* Work required:
Continue the dictionary entry for the word "disposition," picking up after its last example sentence.


Disposition


Definition:

  • (n.) The act of disposing, arranging, ordering, regulating, or transferring; application; disposal; as, the disposition of a man's property by will.
  • (n.) The state or the manner of being disposed or arranged; distribution; arrangement; order; as, the disposition of the trees in an orchard; the disposition of the several parts of an edifice.
  • (n.) Tendency to any action or state resulting from natural constitution; nature; quality; as, a disposition in plants to grow in a direction upward; a disposition in bodies to putrefaction.
  • (n.) Conscious inclination; propension or propensity.
  • (n.) Natural or prevailing spirit, or temperament of mind, especially as shown in intercourse with one's fellow-men; temper of mind.
  • (n.) Mood; humor.

Example Sentences:

  • (1) In view of its significant effects on drug metabolizing enzymes and clearance mechanisms, it is important to know its disposition characteristics.
  • (2) Models of the VMT nuclei were constructed to compare their size, shape and disposition across species.
  • (3) These marked steroid-induced changes in MS responsiveness could not be explained by altered pharmacokinetic disposition of morphine.
  • (4) The disposition of sulphadimidine (15 mg kg-1 orally) was investigated in six chronic osteoarthritis patients (four slow and two fast acetylators) prior to and 4 days following intra-articular administration of glucocorticoids.
  • (5) In the present paper, attention has been focused on the role of cytokines and the effects of the acute phase response on drug disposition in disease states (including the effect of anorexia on medicated feed intake and drug bioavailability).
  • (6) The disposition of radiolabeled cocaine in humans has been studied after three routes of administration: iv injection, nasal insufflation (ni, snorting), and smoke inhalation (si).
  • (7) Avoidance coping was negatively related to dispositional optimism.
  • (8) The greatest problems appeared in diagnosing thrombosis of mesenterial vessels and acute appendicitis in cases with the retrocecal disposition of the vermiform process.
  • (9) Awareness of making dispositional inferences was only weakly correlated with disposition-cued recall.
  • (10) Current methods of evaluating the bioavailability of drugs with nonlinear disposition kinetics are based on specific pharmacokinetic models in contrast to the more rational model independent (structureless) area under the curve (AUC) and deconvolution methods used in linear pharmacokinetics.
  • (11) The disposition profiles of a new beta-adrenergic blocking drug, timolol, were investigated at 11 different times in normal individuals after a single oral dose.

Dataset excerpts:
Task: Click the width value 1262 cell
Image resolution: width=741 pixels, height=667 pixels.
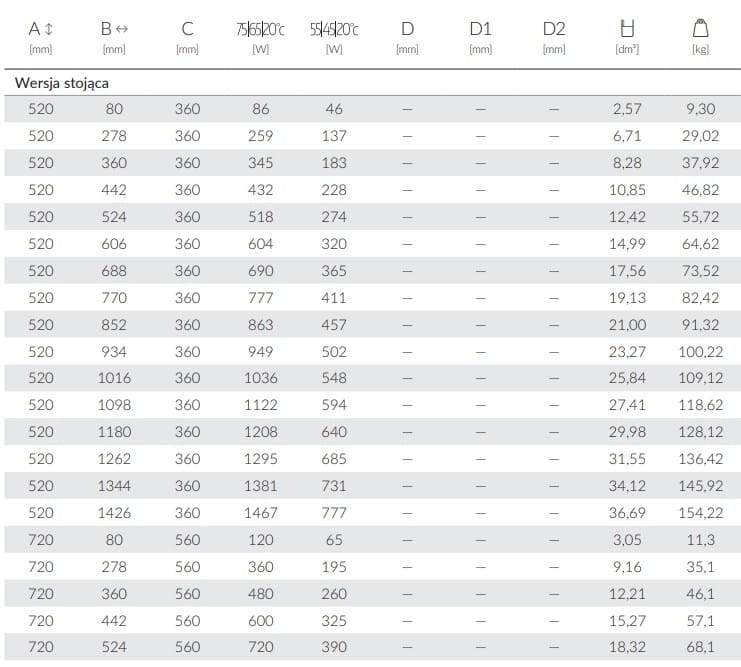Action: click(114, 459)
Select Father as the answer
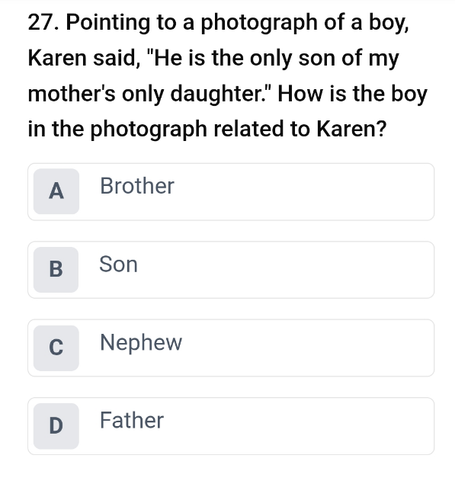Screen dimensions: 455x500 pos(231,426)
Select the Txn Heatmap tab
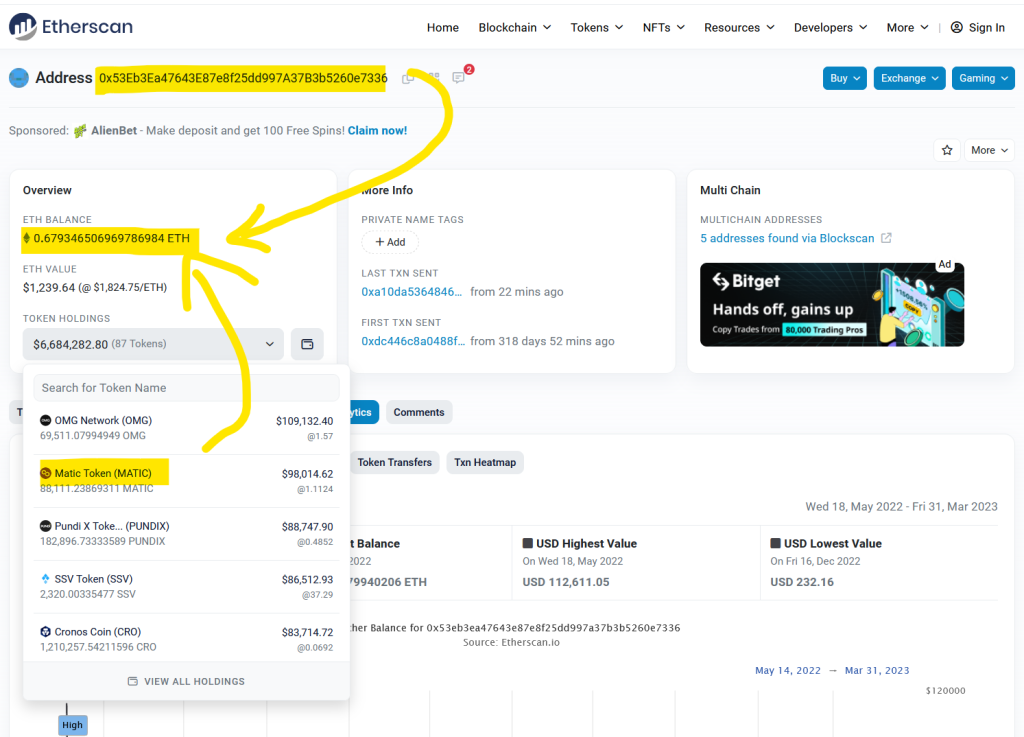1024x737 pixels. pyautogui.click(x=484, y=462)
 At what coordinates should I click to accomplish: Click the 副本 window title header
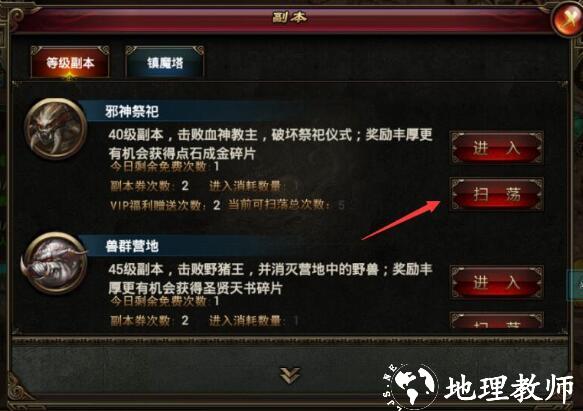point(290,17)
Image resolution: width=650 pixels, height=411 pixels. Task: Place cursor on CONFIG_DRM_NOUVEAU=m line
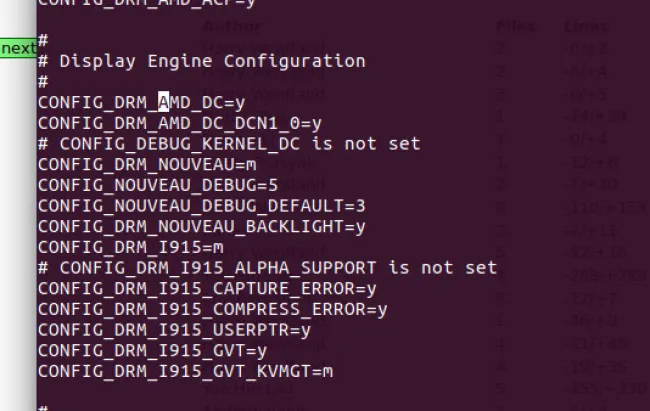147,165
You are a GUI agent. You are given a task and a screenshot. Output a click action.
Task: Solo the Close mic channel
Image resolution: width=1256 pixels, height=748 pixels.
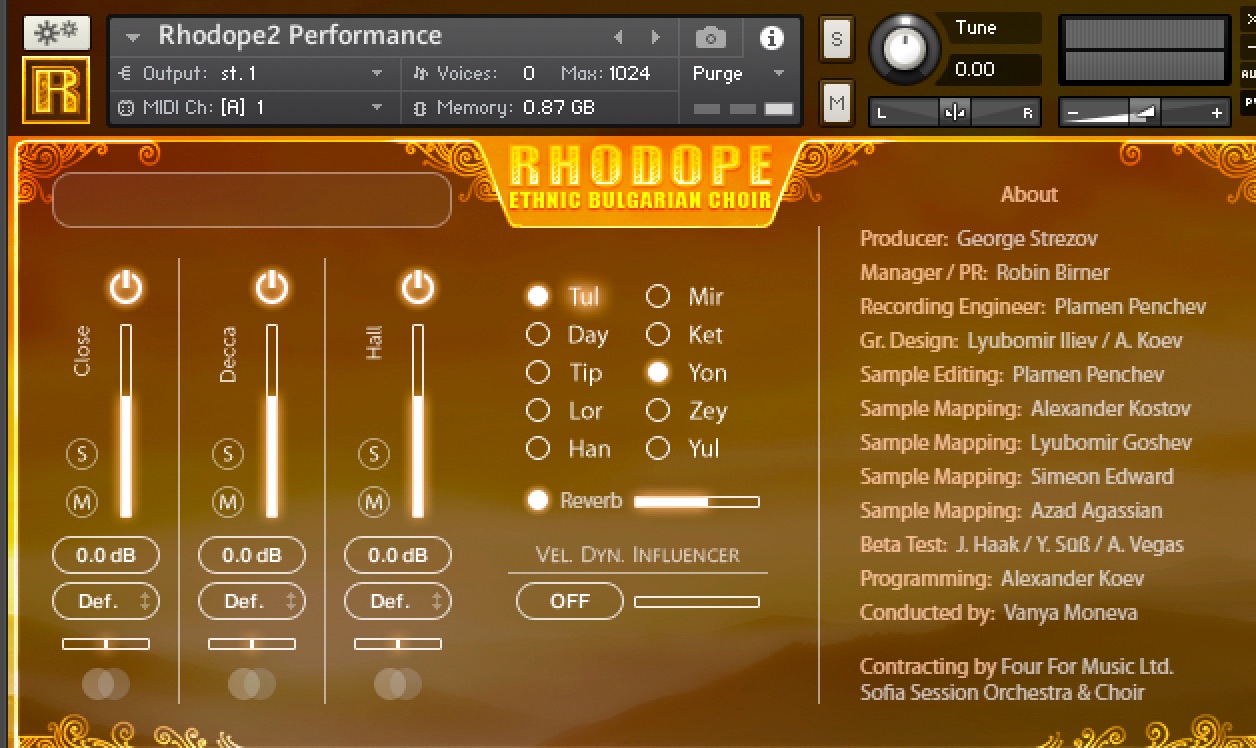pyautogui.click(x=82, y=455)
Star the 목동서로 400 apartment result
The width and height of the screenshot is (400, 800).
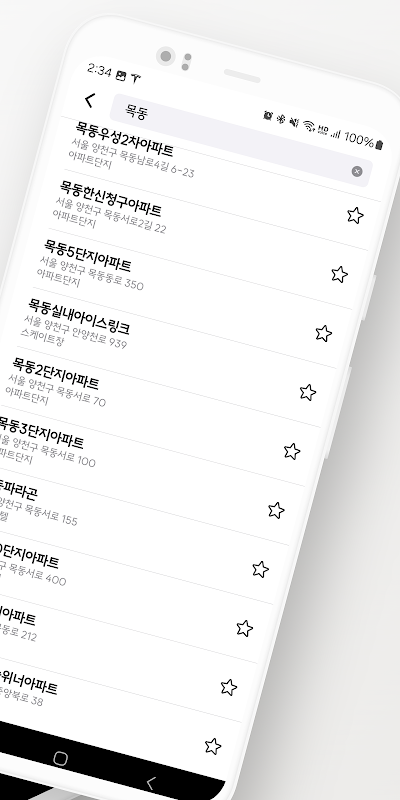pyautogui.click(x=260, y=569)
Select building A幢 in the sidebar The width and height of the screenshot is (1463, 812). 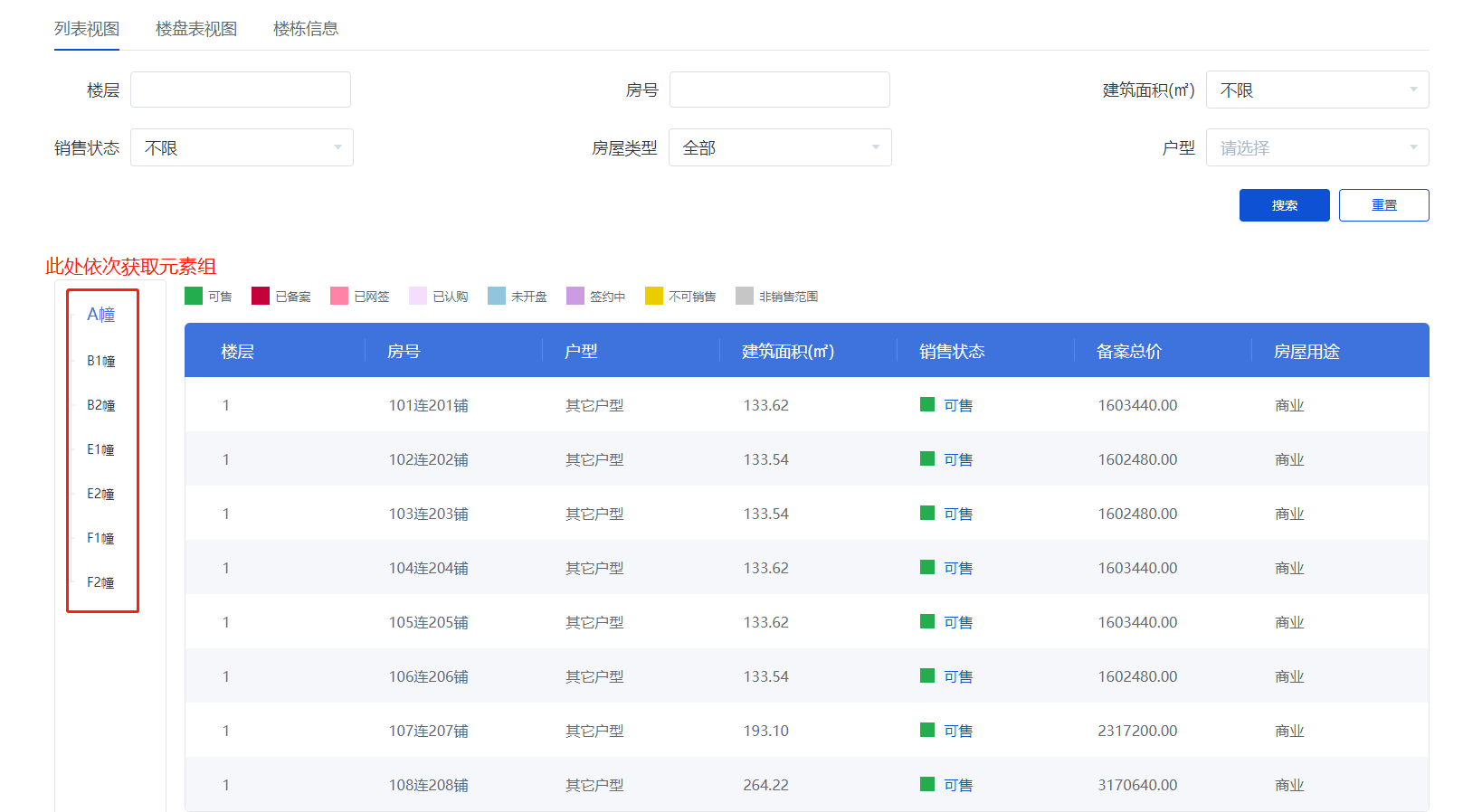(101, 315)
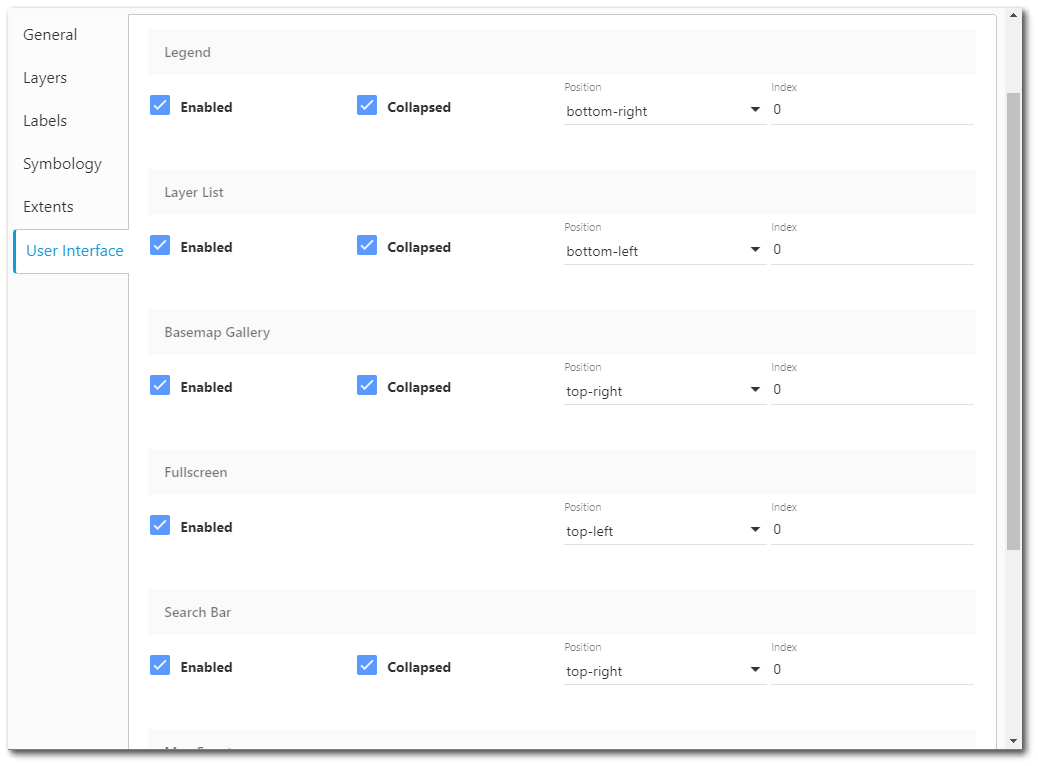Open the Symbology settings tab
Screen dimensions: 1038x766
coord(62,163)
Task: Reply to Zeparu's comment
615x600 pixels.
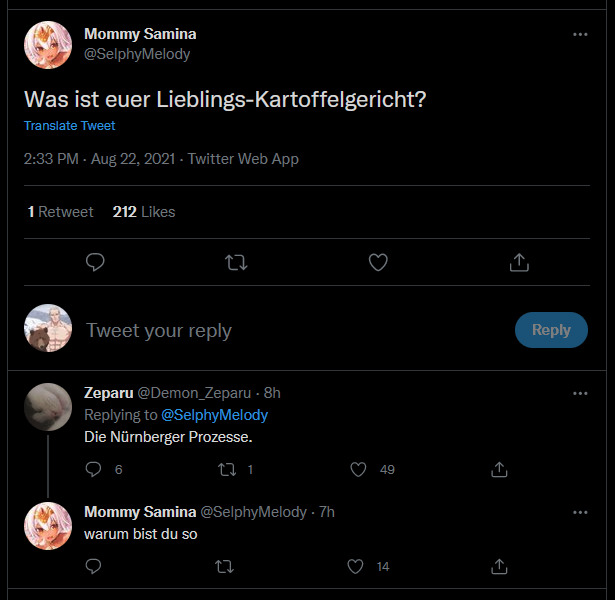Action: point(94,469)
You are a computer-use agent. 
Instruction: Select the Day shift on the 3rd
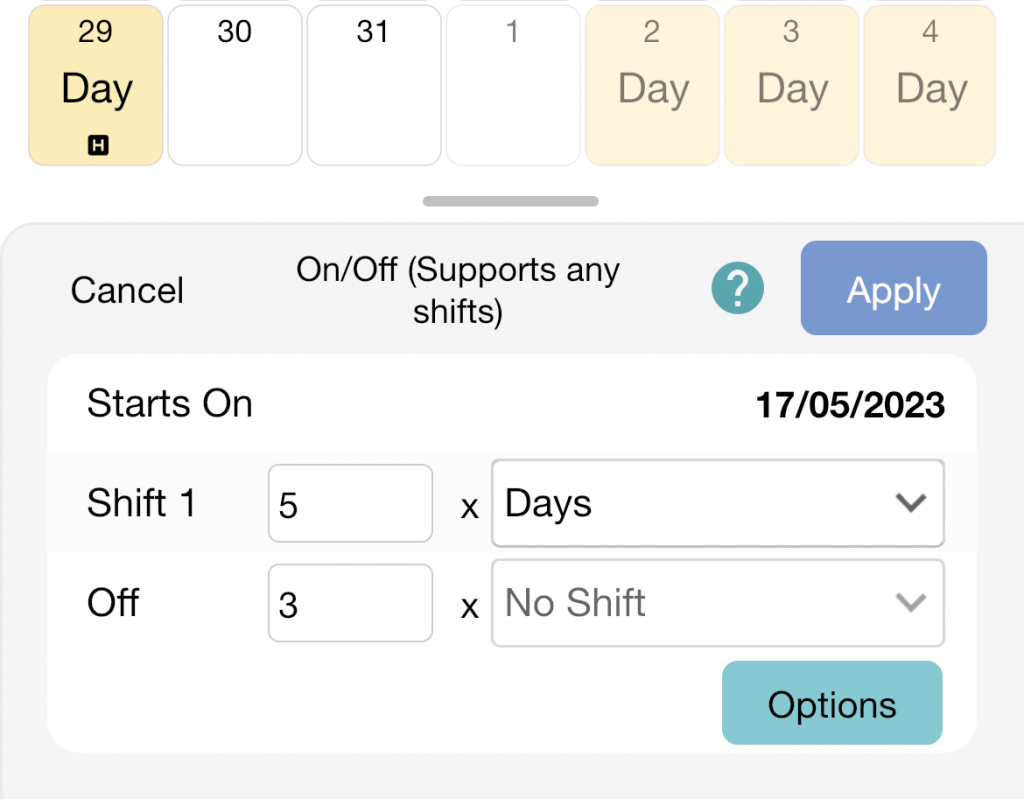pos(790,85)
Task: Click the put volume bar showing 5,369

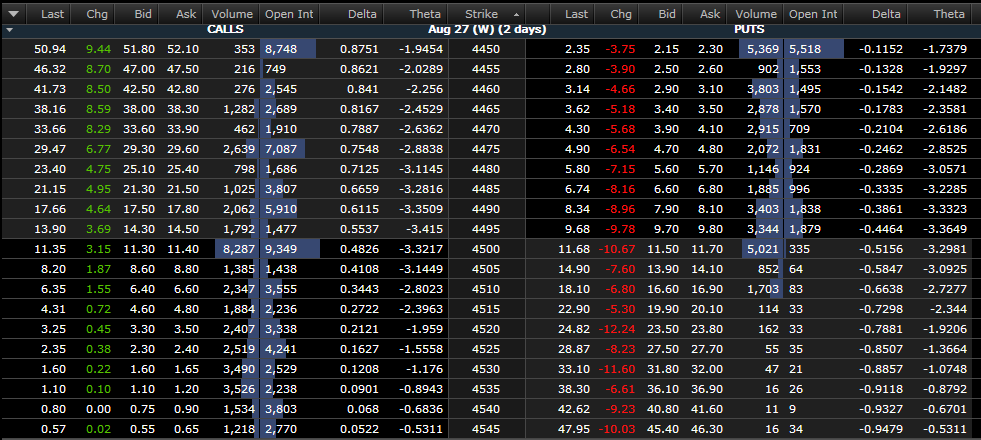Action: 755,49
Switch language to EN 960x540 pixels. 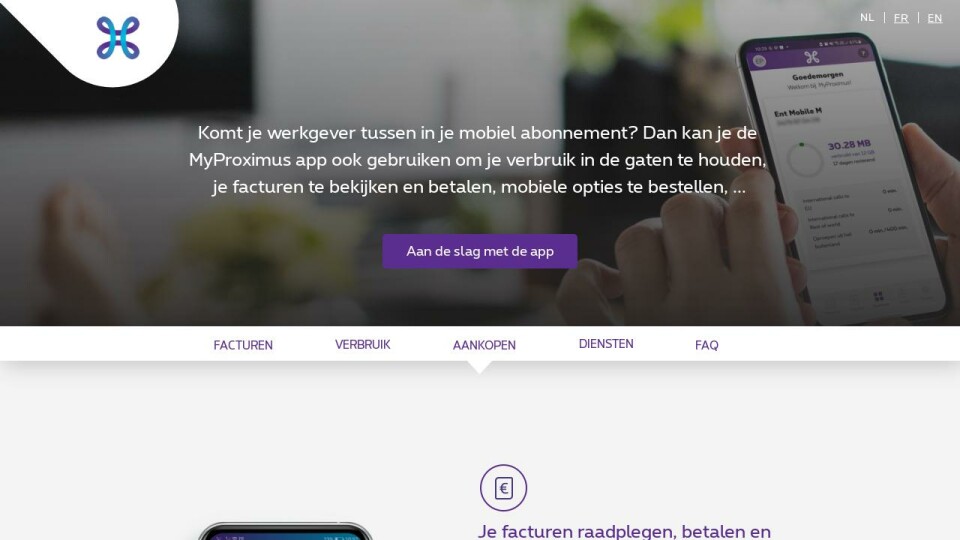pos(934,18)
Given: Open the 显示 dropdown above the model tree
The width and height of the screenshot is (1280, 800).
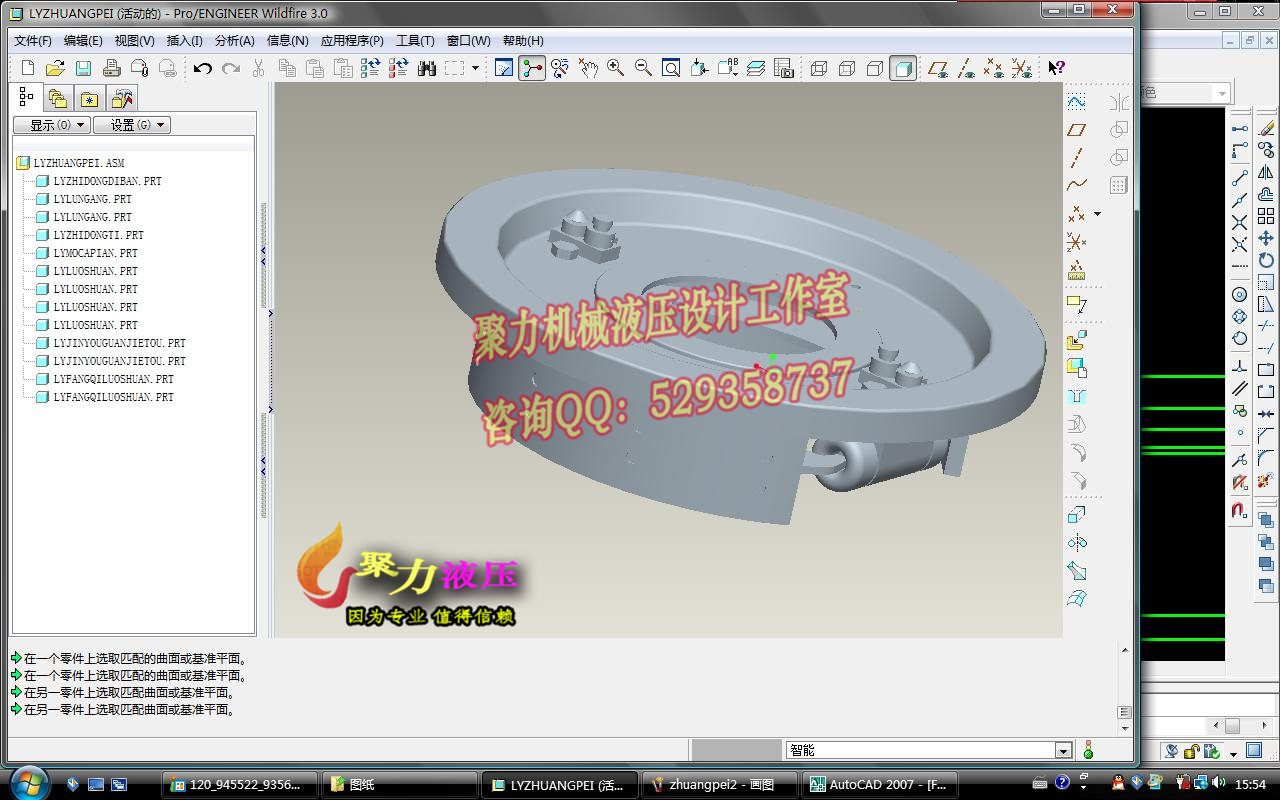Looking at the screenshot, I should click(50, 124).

* Result for this exercise:
  • (12) In order to compare the disposition of D-galactose and D-glucose in various organs of the rat, we have measured the amount of 14C-galactose and 14C-glucose present in the enteric canal, blood, muscle and liver, 2h.
  • (13) Leukocyte differentials from 468 emergency room patients were assessed for clinical value by determining their associations with diagnosis, disposition, therapy, and prognosis.
  • (14) To determine whether basal insulin supplementation in addition to lowering postabsorptive plasma glucose concentration also improves the postprandial pattern of glucose disposition, glucose metabolism after ingestion of a solid mixed meal was assessed in obese patients with NIDDM before and after treatment with ultralente and compared with glucose metabolism observed in nondiabetic subjects.
  • (15) Particular emphasis was placed on the relative spatial disposition of the tyramine moiety and the additional aromatic ring that occurs in both molecules.
  • (16) This paper reviews their pharmacologic disposition in man.
  • (17) The effects of modulation of liver microsomal sulphoxidation on the disposition kinetics of netobimin (NTB) metabolites were investigated in sheep.
  • (18) The changes in physicochemical properties due to introduction of a benzenesulfonyl group into the hydantoin ring may be responsible for the difference in the disposition between I and II.
  • (19) The disposition of amiloride was highly dependent on renal function, with higher plasma amiloride concentrations in the elderly reflecting diminished renal function.
  • (20) The clinical significance of the altered disposition of chloramphenicol is that administration at the usual dosing rate would lead to accumulation of the drug and eventual toxicity.